TASK TO CARRY OUT: Please give, exactly as they appear below, the line with "Task: Open 物资捐赠 in the sidebar" and every line after it through the final one, and nothing else.

EXCERPTED RECORDS:
┏━━
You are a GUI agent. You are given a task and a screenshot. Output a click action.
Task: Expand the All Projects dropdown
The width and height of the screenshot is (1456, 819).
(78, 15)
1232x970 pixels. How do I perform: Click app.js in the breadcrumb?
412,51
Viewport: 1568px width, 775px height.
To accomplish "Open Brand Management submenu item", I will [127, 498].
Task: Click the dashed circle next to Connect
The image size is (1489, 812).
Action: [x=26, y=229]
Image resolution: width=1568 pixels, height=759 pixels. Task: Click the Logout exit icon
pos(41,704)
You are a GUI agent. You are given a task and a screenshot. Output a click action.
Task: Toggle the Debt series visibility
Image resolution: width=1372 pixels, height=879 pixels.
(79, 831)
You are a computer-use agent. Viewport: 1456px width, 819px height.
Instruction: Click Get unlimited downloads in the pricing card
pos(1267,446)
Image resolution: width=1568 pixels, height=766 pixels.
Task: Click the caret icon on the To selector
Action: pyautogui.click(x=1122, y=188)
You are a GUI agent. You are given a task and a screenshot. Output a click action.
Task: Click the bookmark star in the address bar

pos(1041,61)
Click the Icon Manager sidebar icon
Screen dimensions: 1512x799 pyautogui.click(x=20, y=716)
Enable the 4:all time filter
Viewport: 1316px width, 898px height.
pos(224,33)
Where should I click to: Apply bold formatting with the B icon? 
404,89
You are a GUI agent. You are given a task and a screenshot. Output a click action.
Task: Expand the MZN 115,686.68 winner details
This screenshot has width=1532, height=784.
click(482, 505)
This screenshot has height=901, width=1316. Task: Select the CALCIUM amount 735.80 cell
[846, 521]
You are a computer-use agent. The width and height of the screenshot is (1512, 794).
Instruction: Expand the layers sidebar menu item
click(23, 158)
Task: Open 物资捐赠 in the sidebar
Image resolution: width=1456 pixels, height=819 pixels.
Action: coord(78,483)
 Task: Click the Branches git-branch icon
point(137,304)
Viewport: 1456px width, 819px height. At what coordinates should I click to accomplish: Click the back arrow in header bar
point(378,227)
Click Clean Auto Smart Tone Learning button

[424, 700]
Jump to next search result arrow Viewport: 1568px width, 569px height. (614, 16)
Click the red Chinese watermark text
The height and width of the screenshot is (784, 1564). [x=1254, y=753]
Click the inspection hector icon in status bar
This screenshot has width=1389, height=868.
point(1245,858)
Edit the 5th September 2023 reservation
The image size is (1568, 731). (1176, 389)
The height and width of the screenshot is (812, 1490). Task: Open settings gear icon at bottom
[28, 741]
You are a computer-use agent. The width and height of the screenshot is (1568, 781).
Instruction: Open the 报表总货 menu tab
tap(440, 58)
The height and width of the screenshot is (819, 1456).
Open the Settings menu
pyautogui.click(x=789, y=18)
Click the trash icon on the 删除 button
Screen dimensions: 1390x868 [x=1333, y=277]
┗━━
RESPONSE TO THE TASK:
Task: Open 物资捐赠 in the sidebar
Image resolution: width=1456 pixels, height=819 pixels.
Action: coord(78,483)
 Task: Click the Branches git-branch icon
point(137,304)
Viewport: 1456px width, 819px height. At what coordinates should I click to accomplish: Click the back arrow in header bar
point(378,227)
Click Clean Auto Smart Tone Learning button

[424, 700]
Jump to next search result arrow Viewport: 1568px width, 569px height. (614, 16)
Click the red Chinese watermark text
The height and width of the screenshot is (784, 1564). [x=1254, y=753]
Click the inspection hector icon in status bar
This screenshot has width=1389, height=868.
point(1245,858)
Edit the 5th September 2023 reservation
The image size is (1568, 731). (1176, 389)
The height and width of the screenshot is (812, 1490). Task: Open settings gear icon at bottom
[28, 741]
You are a computer-use agent. The width and height of the screenshot is (1568, 781).
Instruction: Open the 报表总货 menu tab
tap(440, 58)
The height and width of the screenshot is (819, 1456).
Open the Settings menu
pyautogui.click(x=789, y=18)
Click the trash icon on the 删除 button
Screen dimensions: 1390x868 [x=1333, y=277]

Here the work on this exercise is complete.